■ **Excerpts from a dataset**

◇ ◇ ◇ ◇ ◇

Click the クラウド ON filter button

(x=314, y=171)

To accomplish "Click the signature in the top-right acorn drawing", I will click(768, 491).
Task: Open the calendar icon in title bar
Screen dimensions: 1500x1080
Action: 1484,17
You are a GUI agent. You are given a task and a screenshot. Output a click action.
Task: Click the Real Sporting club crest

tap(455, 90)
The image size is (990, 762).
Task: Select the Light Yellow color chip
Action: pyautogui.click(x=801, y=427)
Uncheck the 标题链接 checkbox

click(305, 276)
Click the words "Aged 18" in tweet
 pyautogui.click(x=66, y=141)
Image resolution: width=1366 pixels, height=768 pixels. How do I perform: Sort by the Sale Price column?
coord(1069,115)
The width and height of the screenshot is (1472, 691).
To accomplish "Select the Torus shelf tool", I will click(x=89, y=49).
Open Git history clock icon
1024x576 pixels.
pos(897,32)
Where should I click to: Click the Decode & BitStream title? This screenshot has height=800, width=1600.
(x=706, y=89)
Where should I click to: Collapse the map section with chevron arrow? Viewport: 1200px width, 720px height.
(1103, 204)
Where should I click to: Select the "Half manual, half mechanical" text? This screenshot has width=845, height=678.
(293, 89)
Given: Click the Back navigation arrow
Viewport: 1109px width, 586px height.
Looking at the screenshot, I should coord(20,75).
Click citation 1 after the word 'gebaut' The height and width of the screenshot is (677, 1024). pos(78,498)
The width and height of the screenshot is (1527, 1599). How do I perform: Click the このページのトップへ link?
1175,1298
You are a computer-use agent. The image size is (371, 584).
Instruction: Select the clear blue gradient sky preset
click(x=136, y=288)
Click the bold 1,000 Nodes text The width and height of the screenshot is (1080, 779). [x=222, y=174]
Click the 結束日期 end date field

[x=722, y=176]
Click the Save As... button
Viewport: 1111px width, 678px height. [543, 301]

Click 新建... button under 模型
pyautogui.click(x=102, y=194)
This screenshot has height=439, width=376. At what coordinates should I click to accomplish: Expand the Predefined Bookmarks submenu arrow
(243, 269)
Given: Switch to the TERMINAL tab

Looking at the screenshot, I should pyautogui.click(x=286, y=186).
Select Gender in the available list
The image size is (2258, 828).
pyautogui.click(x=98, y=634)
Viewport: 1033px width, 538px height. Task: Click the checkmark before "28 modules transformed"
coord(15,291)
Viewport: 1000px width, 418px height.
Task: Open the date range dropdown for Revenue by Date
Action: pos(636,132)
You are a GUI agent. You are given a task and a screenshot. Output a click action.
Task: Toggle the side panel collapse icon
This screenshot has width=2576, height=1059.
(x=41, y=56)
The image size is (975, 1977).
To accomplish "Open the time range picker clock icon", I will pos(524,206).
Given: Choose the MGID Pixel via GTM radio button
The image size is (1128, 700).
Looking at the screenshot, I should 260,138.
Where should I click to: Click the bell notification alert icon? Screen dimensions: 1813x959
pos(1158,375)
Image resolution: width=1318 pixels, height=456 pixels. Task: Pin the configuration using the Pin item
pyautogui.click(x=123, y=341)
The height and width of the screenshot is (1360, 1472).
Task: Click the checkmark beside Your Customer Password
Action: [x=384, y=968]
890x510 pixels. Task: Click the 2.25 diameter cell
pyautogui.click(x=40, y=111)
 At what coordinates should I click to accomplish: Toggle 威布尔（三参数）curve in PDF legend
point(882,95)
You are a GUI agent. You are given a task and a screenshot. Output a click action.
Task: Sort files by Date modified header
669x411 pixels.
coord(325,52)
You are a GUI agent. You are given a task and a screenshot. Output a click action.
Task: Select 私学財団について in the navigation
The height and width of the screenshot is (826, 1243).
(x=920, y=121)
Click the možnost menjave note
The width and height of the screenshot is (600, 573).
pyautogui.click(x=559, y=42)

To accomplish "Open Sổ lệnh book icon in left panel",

◇ ◇ ◇ ◇ ◇

■ **WHAT YOU ARE ASKED TO DO**
Each line of the records should be transcribed without change.

■ **RESPONSE**
Click the クラウド ON filter button

(x=314, y=171)

To accomplish "Click the signature in the top-right acorn drawing", I will click(768, 491).
Task: Open the calendar icon in title bar
Screen dimensions: 1500x1080
Action: 1484,17
You are a GUI agent. You are given a task and a screenshot. Output a click action.
Task: Click the Real Sporting club crest

tap(455, 90)
The image size is (990, 762).
Task: Select the Light Yellow color chip
Action: pyautogui.click(x=801, y=427)
Uncheck the 标题链接 checkbox

click(305, 276)
Click the words "Aged 18" in tweet
 pyautogui.click(x=66, y=141)
Image resolution: width=1366 pixels, height=768 pixels. How do I perform: Sort by the Sale Price column?
coord(1069,115)
The width and height of the screenshot is (1472, 691).
To accomplish "Select the Torus shelf tool", I will click(x=89, y=49).
Open Git history clock icon
1024x576 pixels.
pos(897,32)
Where should I click to: Click the Decode & BitStream title? This screenshot has height=800, width=1600.
(x=706, y=89)
Where should I click to: Collapse the map section with chevron arrow? Viewport: 1200px width, 720px height.
(1103, 204)
Where should I click to: Select the "Half manual, half mechanical" text? This screenshot has width=845, height=678.
(293, 89)
Given: Click the Back navigation arrow
Viewport: 1109px width, 586px height.
Looking at the screenshot, I should coord(20,75).
Click citation 1 after the word 'gebaut' The height and width of the screenshot is (677, 1024). pos(78,498)
The width and height of the screenshot is (1527, 1599). How do I perform: Click the このページのトップへ link?
1175,1298
You are a computer-use agent. The image size is (371, 584).
Instruction: Select the clear blue gradient sky preset
click(x=136, y=288)
Click the bold 1,000 Nodes text The width and height of the screenshot is (1080, 779). [x=222, y=174]
Click the 結束日期 end date field

[x=722, y=176]
Click the Save As... button
Viewport: 1111px width, 678px height. [543, 301]

Click 新建... button under 模型
pyautogui.click(x=102, y=194)
This screenshot has height=439, width=376. At what coordinates should I click to accomplish: Expand the Predefined Bookmarks submenu arrow
(243, 269)
Given: Switch to the TERMINAL tab

Looking at the screenshot, I should pyautogui.click(x=286, y=186).
Select Gender in the available list
The image size is (2258, 828).
pyautogui.click(x=98, y=634)
Viewport: 1033px width, 538px height. Task: Click the checkmark before "28 modules transformed"
coord(15,291)
Viewport: 1000px width, 418px height.
Task: Open the date range dropdown for Revenue by Date
Action: pos(636,132)
You are a GUI agent. You are given a task and a screenshot. Output a click action.
Task: Toggle the side panel collapse icon
This screenshot has width=2576, height=1059.
(x=41, y=56)
The image size is (975, 1977).
To accomplish "Open the time range picker clock icon", I will pos(524,206).
Given: Choose the MGID Pixel via GTM radio button
The image size is (1128, 700).
Looking at the screenshot, I should 260,138.
Where should I click to: Click the bell notification alert icon? Screen dimensions: 1813x959
pos(1158,375)
Image resolution: width=1318 pixels, height=456 pixels. Task: Pin the configuration using the Pin item
pyautogui.click(x=123, y=341)
The height and width of the screenshot is (1360, 1472).
Task: Click the checkmark beside Your Customer Password
Action: [x=384, y=968]
890x510 pixels. Task: Click the 2.25 diameter cell
pyautogui.click(x=40, y=111)
 At what coordinates should I click to accomplish: Toggle 威布尔（三参数）curve in PDF legend
point(882,95)
You are a GUI agent. You are given a task and a screenshot. Output a click action.
Task: Sort files by Date modified header
669x411 pixels.
coord(325,52)
You are a GUI agent. You are given a task and a screenshot. Output a click action.
Task: Select 私学財団について in the navigation
The height and width of the screenshot is (826, 1243).
(x=920, y=121)
Click the možnost menjave note
The width and height of the screenshot is (600, 573).
pyautogui.click(x=559, y=42)

To accomplish "Open Sổ lệnh book icon in left panel",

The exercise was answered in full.